SOUTHINGTON — A tenth-generation Upson descendant, Elizabeth Upson Stanley will be the last of the founding family to live at its Marion Avenue homestead.
Stanley, 84, is moving with her son to Florida later this month. It was a difficult decision, but necessary move, she said.
She’s also encouraged that much of the family land is now protected open space.
“It’s killing met to leave this place,” Stanley said. “It was just a matter of the right thing for me to do and the right time to do it.”
Thomas Upson came to Southington from Waterbury in 1732 and established a tin shop on the Marion Avenue homestead. That section of Southington was named by the Upsons, many of whom went to work in Marion, Alabama.
“We’ve been on the property since then,” Stanley said. “It’s been a continuous line.”
The family had about 300 acres at one time, Stanley said. Sold or donated as protected open space over the years, the last piece is the house, built in 1866. An older saltbox house once on the property is now gone.
During the Gold Rush of the mid 19th century, family members traveled to California and sold tin wares to prospectors. Stanley still has some of the trunks they used to bring goods over the oceans and through the isthmus of Panama.
“That’s the money that built this house,” she said of the Gold Rush sales.
Home and land Growing up, Stanley knew the Marion Avenue property as her grandparents.’ As an adult, Stanley moved from Savannah, Georgia to the home in 1967.
Her older relatives had done little to the place. It hadn’t been painted in 25 years, Stanley remembered, and only a little patch of yard was cleared of brush.
“When we came up we revived it again,” Stanley said of her and her husband.

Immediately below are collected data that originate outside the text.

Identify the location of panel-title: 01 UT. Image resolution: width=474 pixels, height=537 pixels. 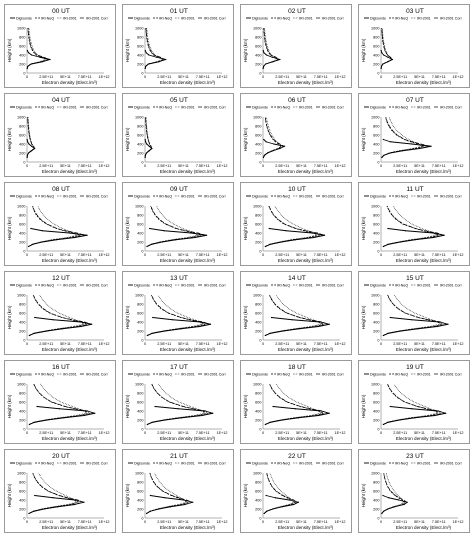
(179, 12).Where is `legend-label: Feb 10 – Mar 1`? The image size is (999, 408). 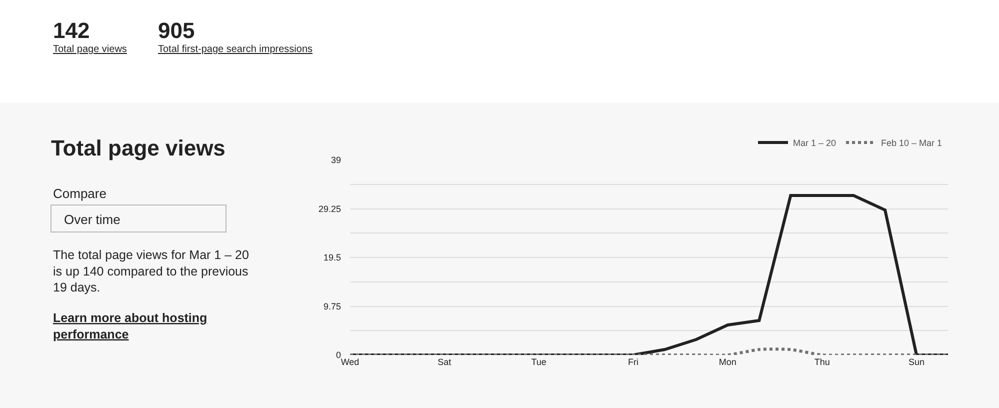
legend-label: Feb 10 – Mar 1 is located at coordinates (912, 143).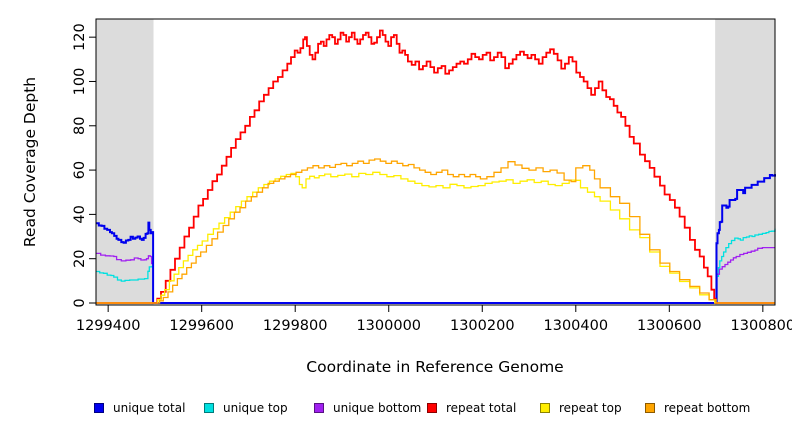  I want to click on legend-item-unique-bottom: unique bottom, so click(368, 408).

Packing up has been a major undertaking.
“When you’re living in a house that’s over 150 years old and every generation that has moved out of it has left something — it has not been an easy house (to pack),” Stanley said. “I doubt if this house has ever been empty since it was built.”

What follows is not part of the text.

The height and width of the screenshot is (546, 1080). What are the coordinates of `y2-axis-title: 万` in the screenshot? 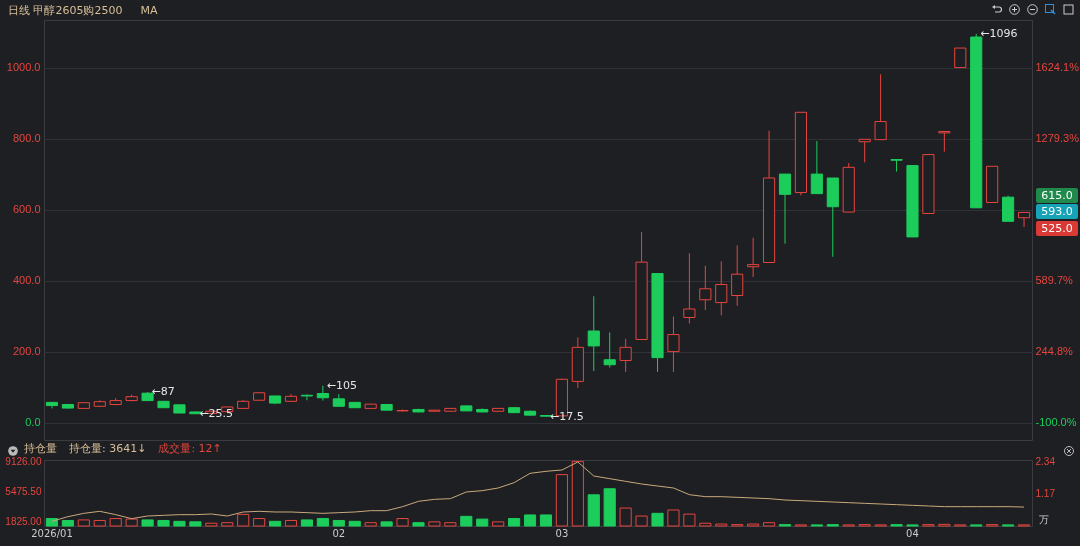 It's located at (1044, 519).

While portions of the Upson land have been sold, Stanley is responsible for making sure a large chunk won’t ever be developed.
She sold 30 acres to the town for open space in 2015.
“I am very, very happy that so much of it is part of the Southington open space,” she said. “I’ve been very happy that that has happened, that it won’t be developed.”
Town leaders said the Upson Parcel was a good opportunity to expand the town’s open space.
Paul Chaplinsky, a Town Council member and open space acquisition subcommittee chairman, said the Upsons have left a mark through natural areas that residents can enjoy.
“The town and its residents are grateful for the long heritage of Upson family members in our community,” he said. “Residents will forever be able to enjoy the beauty of the trails and farmland on these Marion Avenue area open space parcels.”
Chaplinsky said the Upsons were also involved in the founding of Southington Country Club in 1922. The town bought the development rights for the golf course several years ago to prevent homes from being built on the land.
Stanley said her home is being bought by someone who was once in a Cub Scout group that she led.
“It’s made it a little bit easier, to know where it’s going,” said Stanley, who has lived in the house for more than five decades.
Later this month, she’ll move with her son and his mother-in-law to Florida, where they’ll all buy a house.